## Begin

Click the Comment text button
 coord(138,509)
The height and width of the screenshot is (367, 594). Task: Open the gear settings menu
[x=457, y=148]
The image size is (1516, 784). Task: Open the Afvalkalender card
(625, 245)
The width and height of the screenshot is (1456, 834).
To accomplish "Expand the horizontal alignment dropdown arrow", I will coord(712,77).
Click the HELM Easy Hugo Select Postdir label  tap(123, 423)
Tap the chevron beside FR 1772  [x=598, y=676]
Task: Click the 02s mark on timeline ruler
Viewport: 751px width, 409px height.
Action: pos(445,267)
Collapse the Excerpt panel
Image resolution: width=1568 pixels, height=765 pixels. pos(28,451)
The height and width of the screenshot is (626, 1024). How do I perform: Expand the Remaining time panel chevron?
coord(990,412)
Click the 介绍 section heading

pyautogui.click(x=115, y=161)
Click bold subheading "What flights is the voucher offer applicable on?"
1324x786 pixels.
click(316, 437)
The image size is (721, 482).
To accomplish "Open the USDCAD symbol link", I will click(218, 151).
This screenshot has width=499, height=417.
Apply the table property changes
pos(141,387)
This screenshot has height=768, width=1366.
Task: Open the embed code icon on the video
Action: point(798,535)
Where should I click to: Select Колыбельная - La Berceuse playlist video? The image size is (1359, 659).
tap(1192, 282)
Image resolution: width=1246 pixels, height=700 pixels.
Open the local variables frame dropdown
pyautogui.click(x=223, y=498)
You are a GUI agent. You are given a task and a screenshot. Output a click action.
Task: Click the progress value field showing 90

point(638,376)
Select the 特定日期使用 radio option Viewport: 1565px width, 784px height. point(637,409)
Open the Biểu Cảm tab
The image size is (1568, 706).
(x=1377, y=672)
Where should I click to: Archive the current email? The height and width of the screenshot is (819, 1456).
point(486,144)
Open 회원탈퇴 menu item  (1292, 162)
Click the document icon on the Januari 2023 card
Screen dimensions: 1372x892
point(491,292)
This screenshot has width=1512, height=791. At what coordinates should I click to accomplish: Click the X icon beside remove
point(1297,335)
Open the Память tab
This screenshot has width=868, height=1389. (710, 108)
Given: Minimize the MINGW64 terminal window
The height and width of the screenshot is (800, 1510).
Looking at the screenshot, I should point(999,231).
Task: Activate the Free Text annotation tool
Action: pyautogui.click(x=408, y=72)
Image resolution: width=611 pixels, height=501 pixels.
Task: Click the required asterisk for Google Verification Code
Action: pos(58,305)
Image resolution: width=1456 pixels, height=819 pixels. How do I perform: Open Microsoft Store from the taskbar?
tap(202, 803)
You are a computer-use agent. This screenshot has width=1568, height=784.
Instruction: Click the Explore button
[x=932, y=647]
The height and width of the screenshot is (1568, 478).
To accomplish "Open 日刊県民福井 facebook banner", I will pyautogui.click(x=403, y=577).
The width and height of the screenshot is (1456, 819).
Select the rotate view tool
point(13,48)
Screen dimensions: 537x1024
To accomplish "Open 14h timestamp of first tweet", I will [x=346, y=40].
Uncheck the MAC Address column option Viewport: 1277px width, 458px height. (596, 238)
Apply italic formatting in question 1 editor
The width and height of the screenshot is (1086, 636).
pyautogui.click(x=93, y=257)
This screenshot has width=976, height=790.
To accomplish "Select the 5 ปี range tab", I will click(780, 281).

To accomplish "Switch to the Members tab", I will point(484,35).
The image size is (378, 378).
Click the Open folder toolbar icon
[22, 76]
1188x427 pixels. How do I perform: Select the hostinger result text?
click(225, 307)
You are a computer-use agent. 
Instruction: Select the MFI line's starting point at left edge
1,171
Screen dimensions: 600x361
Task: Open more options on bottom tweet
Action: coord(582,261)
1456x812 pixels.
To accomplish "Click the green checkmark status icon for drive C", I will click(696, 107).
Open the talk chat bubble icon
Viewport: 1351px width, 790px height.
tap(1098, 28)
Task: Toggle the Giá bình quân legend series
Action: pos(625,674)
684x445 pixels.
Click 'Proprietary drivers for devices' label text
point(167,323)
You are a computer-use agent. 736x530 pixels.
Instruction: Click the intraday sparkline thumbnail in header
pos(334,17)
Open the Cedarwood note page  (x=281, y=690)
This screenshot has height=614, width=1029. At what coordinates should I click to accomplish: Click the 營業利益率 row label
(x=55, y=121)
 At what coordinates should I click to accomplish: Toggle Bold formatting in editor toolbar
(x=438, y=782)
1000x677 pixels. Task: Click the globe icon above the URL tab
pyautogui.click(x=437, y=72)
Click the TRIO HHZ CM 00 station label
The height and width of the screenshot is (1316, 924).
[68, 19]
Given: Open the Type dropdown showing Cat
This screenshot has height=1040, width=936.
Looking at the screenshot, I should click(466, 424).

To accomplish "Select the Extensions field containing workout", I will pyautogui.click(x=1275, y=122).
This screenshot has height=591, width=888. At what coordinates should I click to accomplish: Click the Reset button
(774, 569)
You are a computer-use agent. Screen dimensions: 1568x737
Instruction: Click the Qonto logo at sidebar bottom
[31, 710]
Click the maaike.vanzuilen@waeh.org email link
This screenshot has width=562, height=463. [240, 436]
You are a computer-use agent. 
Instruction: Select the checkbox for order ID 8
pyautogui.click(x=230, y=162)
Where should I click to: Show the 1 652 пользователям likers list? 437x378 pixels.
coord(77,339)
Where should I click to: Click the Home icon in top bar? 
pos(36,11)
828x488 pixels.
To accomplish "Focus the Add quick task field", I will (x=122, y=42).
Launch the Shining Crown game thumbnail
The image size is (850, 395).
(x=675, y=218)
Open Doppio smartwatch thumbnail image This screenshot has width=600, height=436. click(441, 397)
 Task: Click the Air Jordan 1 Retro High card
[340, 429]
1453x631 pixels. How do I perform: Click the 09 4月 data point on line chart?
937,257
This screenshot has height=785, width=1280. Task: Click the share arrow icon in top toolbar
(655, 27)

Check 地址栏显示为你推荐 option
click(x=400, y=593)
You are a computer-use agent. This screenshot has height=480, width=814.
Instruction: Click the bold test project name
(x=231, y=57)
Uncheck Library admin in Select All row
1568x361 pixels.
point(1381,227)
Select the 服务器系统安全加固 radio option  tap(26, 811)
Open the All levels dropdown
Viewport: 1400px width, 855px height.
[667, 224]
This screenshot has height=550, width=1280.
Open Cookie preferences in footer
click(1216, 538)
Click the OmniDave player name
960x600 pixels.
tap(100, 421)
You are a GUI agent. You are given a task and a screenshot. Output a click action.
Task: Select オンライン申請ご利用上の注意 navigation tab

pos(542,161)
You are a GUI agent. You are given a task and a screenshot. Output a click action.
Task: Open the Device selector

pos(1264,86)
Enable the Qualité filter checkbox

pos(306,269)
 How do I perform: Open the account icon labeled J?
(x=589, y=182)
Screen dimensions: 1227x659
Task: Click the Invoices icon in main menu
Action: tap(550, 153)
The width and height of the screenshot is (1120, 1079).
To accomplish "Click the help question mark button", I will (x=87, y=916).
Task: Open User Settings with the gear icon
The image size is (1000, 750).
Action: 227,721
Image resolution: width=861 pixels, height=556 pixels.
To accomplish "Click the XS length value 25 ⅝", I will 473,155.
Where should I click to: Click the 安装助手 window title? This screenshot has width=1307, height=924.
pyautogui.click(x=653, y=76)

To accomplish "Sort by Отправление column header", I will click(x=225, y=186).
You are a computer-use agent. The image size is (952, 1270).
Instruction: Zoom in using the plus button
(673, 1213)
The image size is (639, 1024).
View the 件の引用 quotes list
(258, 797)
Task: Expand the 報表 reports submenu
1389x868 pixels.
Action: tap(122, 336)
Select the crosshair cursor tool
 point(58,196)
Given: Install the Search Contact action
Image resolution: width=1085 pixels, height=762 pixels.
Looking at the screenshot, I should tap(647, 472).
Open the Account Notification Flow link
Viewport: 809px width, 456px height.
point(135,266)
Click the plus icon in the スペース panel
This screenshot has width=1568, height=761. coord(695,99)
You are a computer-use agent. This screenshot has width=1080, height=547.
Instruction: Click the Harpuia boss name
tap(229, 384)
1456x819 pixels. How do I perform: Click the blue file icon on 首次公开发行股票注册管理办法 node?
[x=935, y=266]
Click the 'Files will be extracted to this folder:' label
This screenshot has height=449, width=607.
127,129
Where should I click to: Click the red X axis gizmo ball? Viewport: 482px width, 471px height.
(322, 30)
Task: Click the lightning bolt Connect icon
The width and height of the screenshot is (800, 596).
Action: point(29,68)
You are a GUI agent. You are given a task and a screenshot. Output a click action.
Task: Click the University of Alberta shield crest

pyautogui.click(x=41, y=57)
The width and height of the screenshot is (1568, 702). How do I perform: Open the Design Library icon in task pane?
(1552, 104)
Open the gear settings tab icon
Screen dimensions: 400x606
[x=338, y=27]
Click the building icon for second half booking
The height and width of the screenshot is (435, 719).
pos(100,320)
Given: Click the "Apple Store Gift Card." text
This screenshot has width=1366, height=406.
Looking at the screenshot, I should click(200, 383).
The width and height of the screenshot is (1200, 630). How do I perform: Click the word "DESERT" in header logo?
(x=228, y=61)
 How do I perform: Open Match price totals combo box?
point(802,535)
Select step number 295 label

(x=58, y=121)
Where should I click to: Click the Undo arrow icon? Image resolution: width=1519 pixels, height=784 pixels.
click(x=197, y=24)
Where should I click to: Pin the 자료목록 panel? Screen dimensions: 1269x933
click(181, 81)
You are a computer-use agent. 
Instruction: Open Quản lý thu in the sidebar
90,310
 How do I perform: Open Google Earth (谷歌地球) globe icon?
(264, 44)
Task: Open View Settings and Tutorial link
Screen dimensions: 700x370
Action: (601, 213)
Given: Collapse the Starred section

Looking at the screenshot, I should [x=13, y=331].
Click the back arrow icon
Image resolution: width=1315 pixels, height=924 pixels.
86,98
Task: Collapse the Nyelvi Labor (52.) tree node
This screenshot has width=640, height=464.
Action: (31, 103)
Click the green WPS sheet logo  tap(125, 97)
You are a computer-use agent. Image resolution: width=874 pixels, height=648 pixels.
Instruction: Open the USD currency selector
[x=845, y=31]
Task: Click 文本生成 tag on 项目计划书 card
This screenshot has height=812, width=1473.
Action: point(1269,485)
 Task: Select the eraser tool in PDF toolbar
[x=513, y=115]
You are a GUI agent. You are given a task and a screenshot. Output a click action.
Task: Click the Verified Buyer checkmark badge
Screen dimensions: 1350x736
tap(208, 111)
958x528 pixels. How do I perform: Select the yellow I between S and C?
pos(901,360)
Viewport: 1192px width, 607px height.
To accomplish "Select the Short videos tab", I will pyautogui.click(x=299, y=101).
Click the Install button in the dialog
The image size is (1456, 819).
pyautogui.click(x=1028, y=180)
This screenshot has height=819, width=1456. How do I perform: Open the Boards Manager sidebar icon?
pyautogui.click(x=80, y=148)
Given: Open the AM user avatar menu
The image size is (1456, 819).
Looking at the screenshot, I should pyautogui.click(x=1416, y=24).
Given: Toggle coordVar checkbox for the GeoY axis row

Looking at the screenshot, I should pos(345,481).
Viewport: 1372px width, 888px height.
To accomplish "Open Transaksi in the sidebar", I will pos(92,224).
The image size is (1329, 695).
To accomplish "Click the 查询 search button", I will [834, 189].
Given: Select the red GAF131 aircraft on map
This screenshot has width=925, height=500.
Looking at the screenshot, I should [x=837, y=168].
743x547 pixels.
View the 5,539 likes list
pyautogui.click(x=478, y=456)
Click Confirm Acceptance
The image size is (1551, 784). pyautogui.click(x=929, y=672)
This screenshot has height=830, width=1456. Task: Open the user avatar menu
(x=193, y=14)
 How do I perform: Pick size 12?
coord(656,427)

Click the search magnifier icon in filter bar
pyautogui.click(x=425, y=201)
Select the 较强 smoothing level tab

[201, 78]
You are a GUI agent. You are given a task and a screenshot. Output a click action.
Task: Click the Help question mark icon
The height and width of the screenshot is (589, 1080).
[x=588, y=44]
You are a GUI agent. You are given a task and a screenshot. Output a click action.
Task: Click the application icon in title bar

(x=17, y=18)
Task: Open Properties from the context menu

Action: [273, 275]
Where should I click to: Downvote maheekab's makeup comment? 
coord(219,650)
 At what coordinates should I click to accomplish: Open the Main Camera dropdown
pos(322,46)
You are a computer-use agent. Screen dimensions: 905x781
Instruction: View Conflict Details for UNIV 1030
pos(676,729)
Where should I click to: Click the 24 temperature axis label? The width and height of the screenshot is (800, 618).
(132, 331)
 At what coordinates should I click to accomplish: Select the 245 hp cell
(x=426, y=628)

## End

THE TASK — Rewrite the part of the listing above as a numbered list, starting with the line that contains "This screenshot has height=830, width=1456." and going on through the line that contains "coord(219,650)". Include both of those lines and leave out any blank lines.

SOLUTION TO THIS EXERCISE —
1. This screenshot has height=830, width=1456. Task: Open the user avatar menu
2. (x=193, y=14)
3.  How do I perform: Pick size 12?
4. coord(656,427)
5. Click the search magnifier icon in filter bar
6. pyautogui.click(x=425, y=201)
7. Select the 较强 smoothing level tab
8. [201, 78]
9. You are a GUI agent. You are given a task and a screenshot. Output a click action.
10. Task: Click the Help question mark icon
11. The height and width of the screenshot is (589, 1080).
12. [x=588, y=44]
13. You are a GUI agent. You are given a task and a screenshot. Output a click action.
14. Task: Click the application icon in title bar
15. (x=17, y=18)
16. Task: Open Properties from the context menu
17. Action: [273, 275]
18. Where should I click to: Downvote maheekab's makeup comment? 
19. coord(219,650)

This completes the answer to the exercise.